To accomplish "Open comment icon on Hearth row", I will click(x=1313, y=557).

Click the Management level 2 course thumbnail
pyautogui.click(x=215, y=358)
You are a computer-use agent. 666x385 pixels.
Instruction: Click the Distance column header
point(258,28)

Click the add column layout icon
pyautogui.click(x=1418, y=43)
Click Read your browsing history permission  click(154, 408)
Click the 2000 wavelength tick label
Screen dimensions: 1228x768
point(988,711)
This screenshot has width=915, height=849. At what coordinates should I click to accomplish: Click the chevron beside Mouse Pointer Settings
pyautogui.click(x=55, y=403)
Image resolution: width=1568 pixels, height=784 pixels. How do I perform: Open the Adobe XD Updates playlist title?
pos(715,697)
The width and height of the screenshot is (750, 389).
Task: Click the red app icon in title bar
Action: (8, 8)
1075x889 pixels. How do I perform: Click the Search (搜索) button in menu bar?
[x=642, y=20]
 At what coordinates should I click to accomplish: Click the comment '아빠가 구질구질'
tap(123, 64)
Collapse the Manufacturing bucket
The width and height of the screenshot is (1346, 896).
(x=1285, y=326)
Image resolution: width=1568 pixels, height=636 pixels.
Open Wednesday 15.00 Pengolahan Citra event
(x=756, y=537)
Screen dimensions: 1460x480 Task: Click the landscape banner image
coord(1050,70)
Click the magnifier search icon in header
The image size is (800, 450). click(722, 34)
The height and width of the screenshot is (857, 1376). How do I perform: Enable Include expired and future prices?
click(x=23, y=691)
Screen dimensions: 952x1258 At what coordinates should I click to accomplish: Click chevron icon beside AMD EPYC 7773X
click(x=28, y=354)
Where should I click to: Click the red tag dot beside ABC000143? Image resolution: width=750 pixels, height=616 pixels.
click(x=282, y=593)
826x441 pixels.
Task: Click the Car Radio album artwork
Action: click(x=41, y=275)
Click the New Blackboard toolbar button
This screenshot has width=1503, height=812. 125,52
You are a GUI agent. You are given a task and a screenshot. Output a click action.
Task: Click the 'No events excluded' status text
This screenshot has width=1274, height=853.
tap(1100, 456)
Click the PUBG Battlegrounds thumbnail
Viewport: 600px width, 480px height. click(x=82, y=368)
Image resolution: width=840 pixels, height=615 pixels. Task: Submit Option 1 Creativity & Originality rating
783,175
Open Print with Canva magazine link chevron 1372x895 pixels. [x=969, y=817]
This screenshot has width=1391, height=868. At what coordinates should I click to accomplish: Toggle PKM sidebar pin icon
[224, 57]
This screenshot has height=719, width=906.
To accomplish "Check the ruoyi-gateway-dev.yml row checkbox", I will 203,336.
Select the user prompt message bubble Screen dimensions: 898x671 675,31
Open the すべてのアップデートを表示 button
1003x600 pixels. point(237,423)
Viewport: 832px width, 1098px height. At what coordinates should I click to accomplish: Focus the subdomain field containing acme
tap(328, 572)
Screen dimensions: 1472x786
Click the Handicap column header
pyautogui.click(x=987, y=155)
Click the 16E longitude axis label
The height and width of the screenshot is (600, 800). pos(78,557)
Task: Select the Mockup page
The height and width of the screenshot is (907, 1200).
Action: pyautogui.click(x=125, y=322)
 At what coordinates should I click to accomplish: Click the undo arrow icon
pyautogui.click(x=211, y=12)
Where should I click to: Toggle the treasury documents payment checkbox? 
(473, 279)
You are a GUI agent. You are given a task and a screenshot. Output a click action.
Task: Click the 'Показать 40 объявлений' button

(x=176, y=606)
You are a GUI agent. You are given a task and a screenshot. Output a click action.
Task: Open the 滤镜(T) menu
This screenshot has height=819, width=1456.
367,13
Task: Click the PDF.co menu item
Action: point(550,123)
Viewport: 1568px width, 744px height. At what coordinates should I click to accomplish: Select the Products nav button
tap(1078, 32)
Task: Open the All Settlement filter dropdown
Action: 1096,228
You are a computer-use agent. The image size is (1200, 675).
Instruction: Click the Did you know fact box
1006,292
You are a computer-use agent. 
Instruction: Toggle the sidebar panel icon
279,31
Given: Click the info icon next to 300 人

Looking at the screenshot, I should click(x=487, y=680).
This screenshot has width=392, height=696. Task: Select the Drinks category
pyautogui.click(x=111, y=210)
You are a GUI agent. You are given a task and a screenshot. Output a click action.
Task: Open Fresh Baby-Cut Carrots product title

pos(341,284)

____

Copy the material exactly, starting at its first line and ending at the line that contains "click(x=28, y=354)".

- Task answer:
To accomplish "Open comment icon on Hearth row", I will click(x=1313, y=557).

Click the Management level 2 course thumbnail
pyautogui.click(x=215, y=358)
You are a computer-use agent. 666x385 pixels.
Instruction: Click the Distance column header
point(258,28)

Click the add column layout icon
pyautogui.click(x=1418, y=43)
Click Read your browsing history permission  click(154, 408)
Click the 2000 wavelength tick label
Screen dimensions: 1228x768
point(988,711)
This screenshot has width=915, height=849. At what coordinates should I click to accomplish: Click the chevron beside Mouse Pointer Settings
pyautogui.click(x=55, y=403)
Image resolution: width=1568 pixels, height=784 pixels. How do I perform: Open the Adobe XD Updates playlist title?
pos(715,697)
The width and height of the screenshot is (750, 389).
Task: Click the red app icon in title bar
Action: (8, 8)
1075x889 pixels. How do I perform: Click the Search (搜索) button in menu bar?
[x=642, y=20]
 At what coordinates should I click to accomplish: Click the comment '아빠가 구질구질'
tap(123, 64)
Collapse the Manufacturing bucket
The width and height of the screenshot is (1346, 896).
(x=1285, y=326)
Image resolution: width=1568 pixels, height=636 pixels.
Open Wednesday 15.00 Pengolahan Citra event
(x=756, y=537)
Screen dimensions: 1460x480 Task: Click the landscape banner image
coord(1050,70)
Click the magnifier search icon in header
The image size is (800, 450). click(722, 34)
The height and width of the screenshot is (857, 1376). How do I perform: Enable Include expired and future prices?
click(x=23, y=691)
Screen dimensions: 952x1258 At what coordinates should I click to accomplish: Click chevron icon beside AMD EPYC 7773X
click(x=28, y=354)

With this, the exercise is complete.